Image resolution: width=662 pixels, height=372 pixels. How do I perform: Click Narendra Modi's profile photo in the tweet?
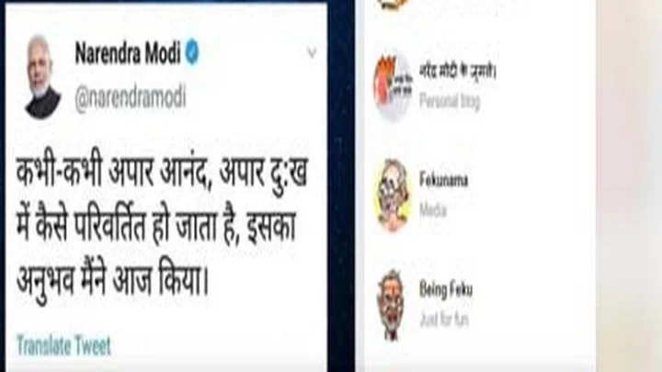[42, 77]
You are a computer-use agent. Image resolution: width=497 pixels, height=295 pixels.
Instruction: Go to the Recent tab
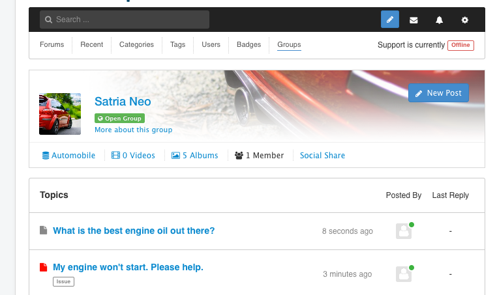tap(92, 45)
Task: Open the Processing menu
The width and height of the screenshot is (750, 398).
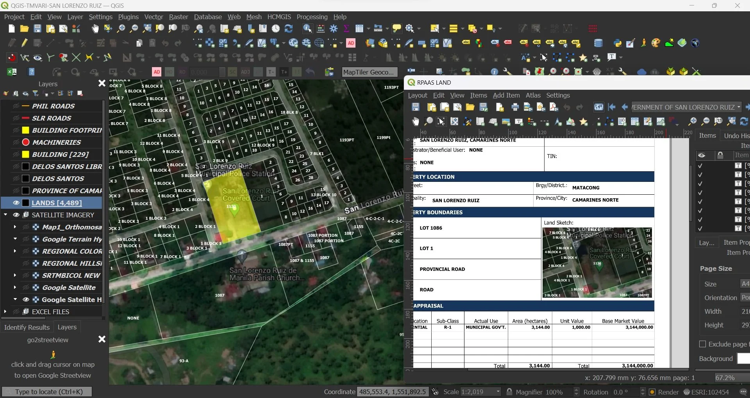Action: [x=312, y=17]
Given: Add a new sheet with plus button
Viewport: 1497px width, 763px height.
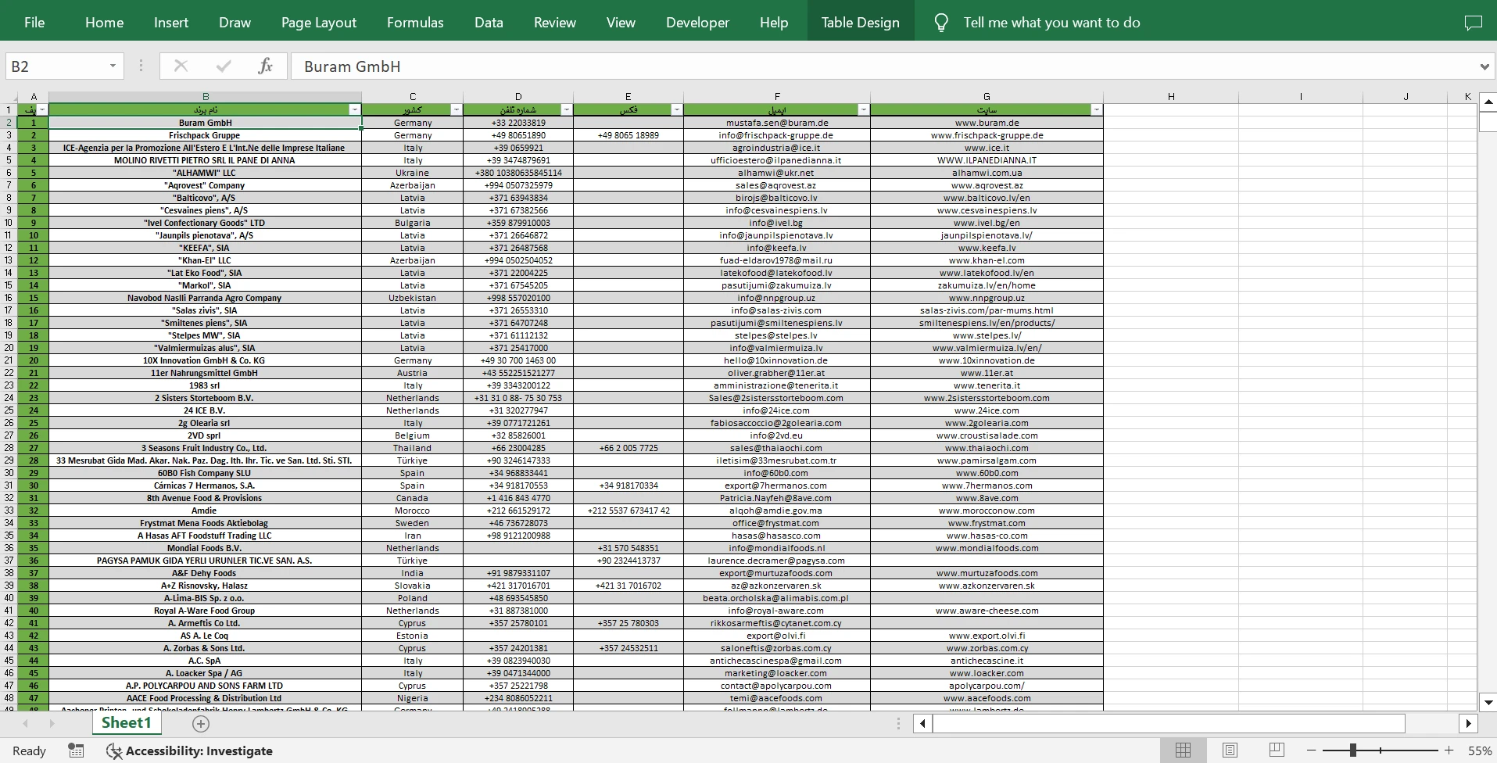Looking at the screenshot, I should 201,724.
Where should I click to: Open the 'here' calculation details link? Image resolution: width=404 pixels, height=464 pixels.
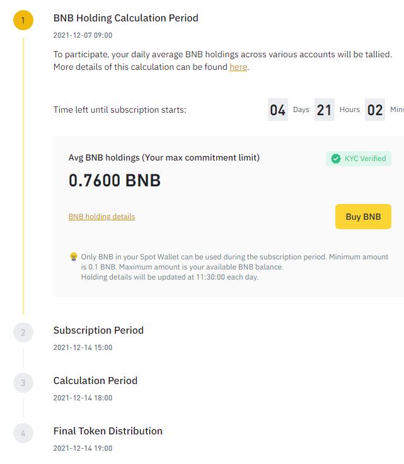point(238,67)
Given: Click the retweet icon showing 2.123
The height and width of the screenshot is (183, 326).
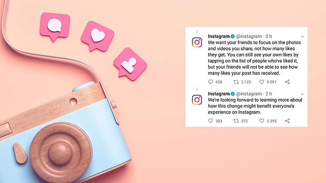Looking at the screenshot, I should click(236, 82).
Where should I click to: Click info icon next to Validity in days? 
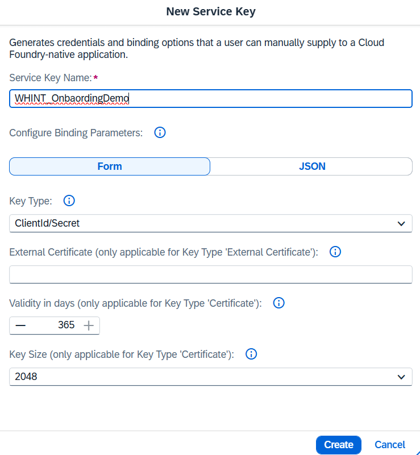(x=279, y=303)
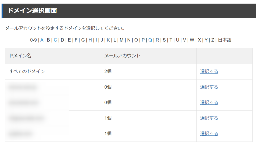The height and width of the screenshot is (145, 256).
Task: Choose letter M in the domain index
Action: pos(122,40)
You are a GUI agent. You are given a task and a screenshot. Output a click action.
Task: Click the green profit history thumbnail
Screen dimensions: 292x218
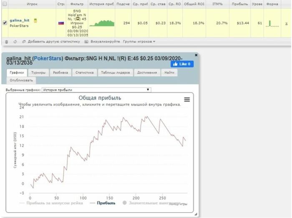(102, 23)
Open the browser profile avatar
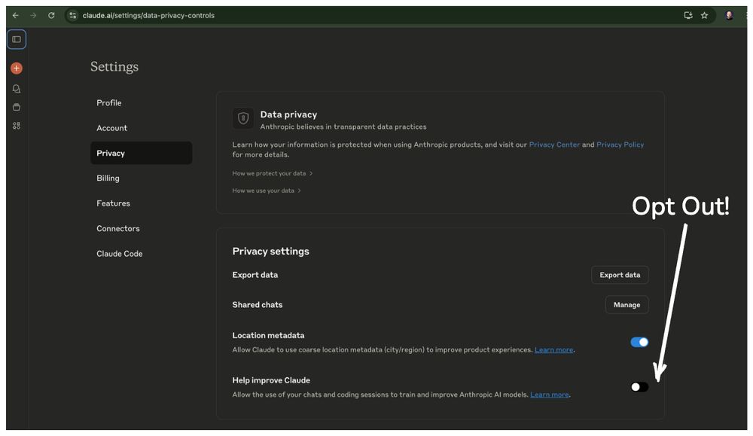 click(729, 15)

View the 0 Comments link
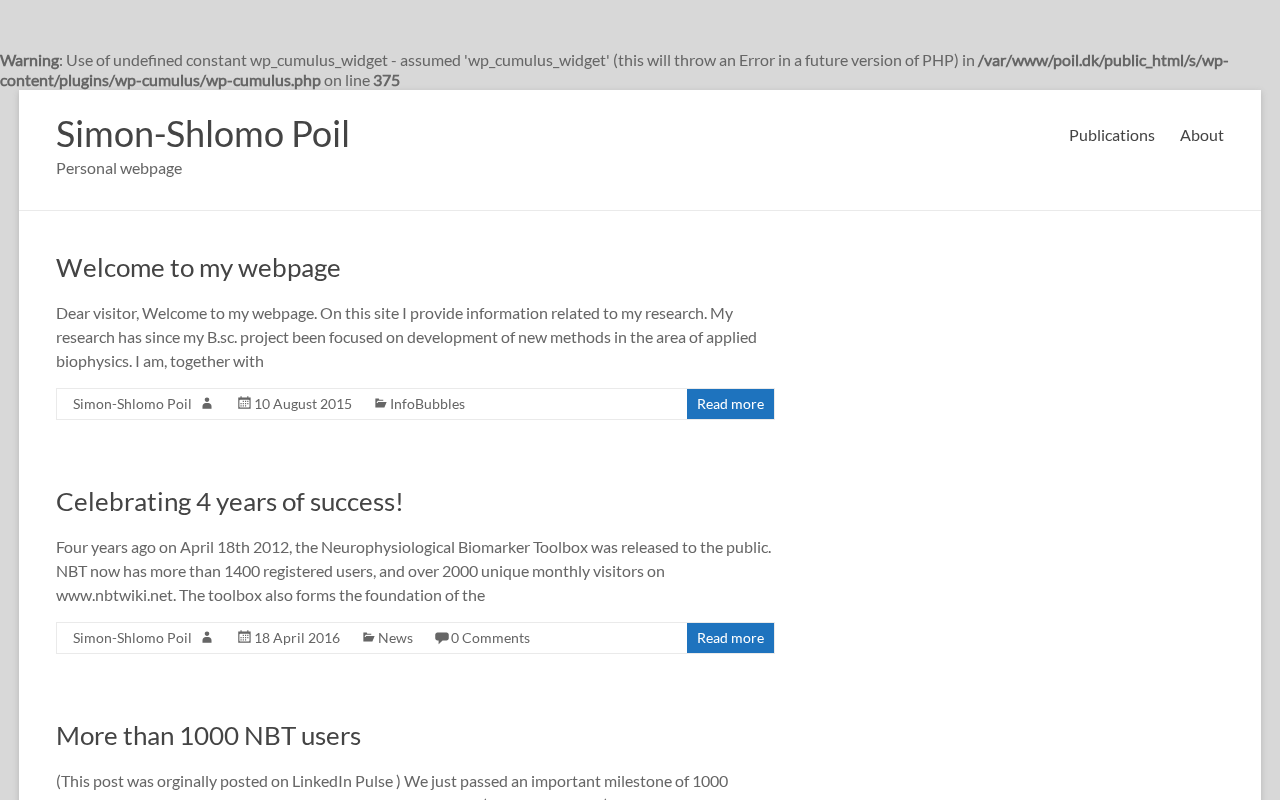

▸ TASK OBJECTIVE
Retype exactly. Include each line from the start of the material through the line holding "Task: Open the Processing menu", and leave the pictures out.

▸ ANSWER BOX
Image resolution: width=662 pixels, height=372 pixels. How do I perform: Click Narendra Modi's profile photo in the tweet?
[42, 77]
You are a computer-use agent. Image resolution: width=497 pixels, height=295 pixels.
Instruction: Go to the Recent tab
tap(92, 45)
Task: Open the Processing menu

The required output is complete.